Besonders eklatant ist laut Daniel Schönherr vom Institut Sora die Unzufriedenheit in zwei Gruppen: bei den Hochschulabsolventen und bei jenen mit Pflichtschulabschluss. Unter den Akademikern ist der Arbeitsklima-Index im Vergleich zum Vorjahr am stärksten zurückgegangen. Vor allem in der Altersgruppe der 26- bis 35-Jährigen ist die Stimmung mies.
Zwar glauben noch rund zwei Drittel, eine Perspektive auf dem Arbeitsmarkt zu haben. Doch mit ihren Aufstiegs-und Entwicklungsmöglichkeiten sind nur noch 38 Prozent der Jüngeren zufrieden. 2010 waren es immerhin noch 64 Prozent. Damit schätzen die Jungen ihre Lage in etwa so schlecht ein wie ältere Akademiker ab 46 Jahren. Die Gruppe der 36- bis 45-Jährigen zeichnet zwar ein etwas besseres Bild – doch unter dem Strich sind mehr als die Hälfte (53 Prozent) der Beschäftigten mit Studienabschluss unzufrieden, was ihre Karrieremöglichkeiten betrifft.

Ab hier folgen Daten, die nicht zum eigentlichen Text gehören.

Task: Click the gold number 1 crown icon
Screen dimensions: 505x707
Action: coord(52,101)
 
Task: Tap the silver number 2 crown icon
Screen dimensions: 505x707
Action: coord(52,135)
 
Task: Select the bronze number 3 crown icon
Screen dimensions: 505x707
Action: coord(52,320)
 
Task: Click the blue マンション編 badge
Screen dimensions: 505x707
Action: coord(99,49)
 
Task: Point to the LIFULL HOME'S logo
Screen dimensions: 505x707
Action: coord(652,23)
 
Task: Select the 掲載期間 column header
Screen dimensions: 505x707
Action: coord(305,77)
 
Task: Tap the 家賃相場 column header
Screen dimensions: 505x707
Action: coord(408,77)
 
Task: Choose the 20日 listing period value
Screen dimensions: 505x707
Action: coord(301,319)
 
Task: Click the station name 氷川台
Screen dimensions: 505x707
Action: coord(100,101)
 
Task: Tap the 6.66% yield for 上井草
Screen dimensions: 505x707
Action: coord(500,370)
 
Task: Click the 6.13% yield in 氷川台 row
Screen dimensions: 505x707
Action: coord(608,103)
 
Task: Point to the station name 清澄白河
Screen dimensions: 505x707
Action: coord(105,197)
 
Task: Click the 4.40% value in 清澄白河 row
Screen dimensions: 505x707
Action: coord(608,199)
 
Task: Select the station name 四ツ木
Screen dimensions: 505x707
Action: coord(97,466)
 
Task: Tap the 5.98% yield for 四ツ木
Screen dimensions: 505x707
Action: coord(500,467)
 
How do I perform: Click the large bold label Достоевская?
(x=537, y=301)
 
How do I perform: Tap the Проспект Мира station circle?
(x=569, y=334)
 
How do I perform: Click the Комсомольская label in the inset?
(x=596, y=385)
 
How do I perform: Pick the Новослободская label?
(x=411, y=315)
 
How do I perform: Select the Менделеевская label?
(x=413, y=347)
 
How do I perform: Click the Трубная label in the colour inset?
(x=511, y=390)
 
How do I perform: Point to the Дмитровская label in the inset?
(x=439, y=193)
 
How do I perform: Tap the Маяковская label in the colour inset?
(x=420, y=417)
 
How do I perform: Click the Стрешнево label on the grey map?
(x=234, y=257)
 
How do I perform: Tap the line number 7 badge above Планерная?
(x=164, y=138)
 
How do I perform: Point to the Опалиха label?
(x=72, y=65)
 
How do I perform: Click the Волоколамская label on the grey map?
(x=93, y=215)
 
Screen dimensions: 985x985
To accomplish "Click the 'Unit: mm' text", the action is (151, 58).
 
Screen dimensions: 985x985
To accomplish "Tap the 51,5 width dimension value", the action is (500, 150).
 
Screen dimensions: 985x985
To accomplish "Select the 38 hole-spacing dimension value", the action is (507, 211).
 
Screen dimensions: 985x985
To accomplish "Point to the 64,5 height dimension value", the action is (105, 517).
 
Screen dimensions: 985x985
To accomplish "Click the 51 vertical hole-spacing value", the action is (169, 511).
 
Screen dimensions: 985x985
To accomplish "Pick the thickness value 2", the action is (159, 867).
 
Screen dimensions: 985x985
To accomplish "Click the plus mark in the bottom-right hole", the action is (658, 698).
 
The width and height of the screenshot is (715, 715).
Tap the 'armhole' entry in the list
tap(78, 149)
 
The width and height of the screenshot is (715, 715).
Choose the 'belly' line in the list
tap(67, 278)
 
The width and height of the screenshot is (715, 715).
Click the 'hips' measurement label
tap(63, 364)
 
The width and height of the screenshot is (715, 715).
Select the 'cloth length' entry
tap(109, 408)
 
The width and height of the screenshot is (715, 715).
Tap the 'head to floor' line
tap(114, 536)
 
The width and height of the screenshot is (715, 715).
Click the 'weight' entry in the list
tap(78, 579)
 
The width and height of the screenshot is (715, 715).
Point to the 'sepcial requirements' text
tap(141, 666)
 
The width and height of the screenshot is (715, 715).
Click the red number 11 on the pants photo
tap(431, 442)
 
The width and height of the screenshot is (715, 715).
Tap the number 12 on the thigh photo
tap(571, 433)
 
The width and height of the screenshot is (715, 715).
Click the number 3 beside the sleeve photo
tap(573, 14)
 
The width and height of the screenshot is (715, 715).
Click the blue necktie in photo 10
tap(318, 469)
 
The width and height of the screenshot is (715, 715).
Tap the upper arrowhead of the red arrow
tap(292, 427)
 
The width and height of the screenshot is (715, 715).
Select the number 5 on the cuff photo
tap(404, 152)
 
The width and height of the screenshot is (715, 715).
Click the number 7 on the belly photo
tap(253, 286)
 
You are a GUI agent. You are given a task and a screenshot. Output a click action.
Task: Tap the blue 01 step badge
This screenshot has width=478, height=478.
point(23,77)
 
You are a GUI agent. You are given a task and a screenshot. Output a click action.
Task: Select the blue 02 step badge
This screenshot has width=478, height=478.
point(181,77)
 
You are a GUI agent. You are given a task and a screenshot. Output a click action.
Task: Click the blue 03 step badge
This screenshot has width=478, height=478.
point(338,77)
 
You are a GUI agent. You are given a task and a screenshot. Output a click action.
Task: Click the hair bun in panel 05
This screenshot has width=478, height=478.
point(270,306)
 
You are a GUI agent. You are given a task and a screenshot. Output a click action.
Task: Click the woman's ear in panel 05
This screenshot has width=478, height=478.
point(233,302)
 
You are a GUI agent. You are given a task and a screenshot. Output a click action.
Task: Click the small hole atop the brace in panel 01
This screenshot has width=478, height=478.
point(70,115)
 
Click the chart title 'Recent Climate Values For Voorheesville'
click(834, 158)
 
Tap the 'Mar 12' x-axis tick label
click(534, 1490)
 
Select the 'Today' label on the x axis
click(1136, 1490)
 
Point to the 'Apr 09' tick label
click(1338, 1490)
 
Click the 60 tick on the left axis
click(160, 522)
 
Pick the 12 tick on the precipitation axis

Schönherr zufolge hat das mehrere Gründe: Unter anderem würden etwa Mediziner oder Geisteswissenschaftler nicht jene Stellen vorfinden, die man ihnen zehn Jahre zuvor versprochen habe. Zum anderen würden viele Akademiker unter ihrer Qualifikation arbeiten. Die Absolventen kämen folglich zu der Einsicht, dass der Arbeitsmarkt sie nicht mit offenen Armen empfange, sagt Schönherr. Und das frustriert. Das Bauchgefühl der Akademiker trügt dabei nicht. Denn die Zahl der arbeitslosen Hochschulabsolventen ist absolut gesehen zwar gering, doch die Zuwachsrate war gegenüber dem allgemeinen Anstieg der Arbeitslosigkeit deutlich höher. Anfang 2015 waren beispielsweise 20 Prozent mehr Akademiker auf der Suche nach einem Job als noch ein Jahr zuvor.
Zeitdruck belastet
Auch unter den Pflichtschulabsolventen ist das Bild trist. Die Stimmung ist hier auf einen neuen Tiefstand gefallen – wenngleich Geringqualifizierte ihre Lage stets pessimistischer einschätzen. So glaubt beispielsweise nur ein Drittel daran, leicht einen neuen Posten zu finden. Das heißt umgekehrt aber auch: 65Prozent schätzen ihre Aussichten auf eine neue Beschäftigung schlecht ein.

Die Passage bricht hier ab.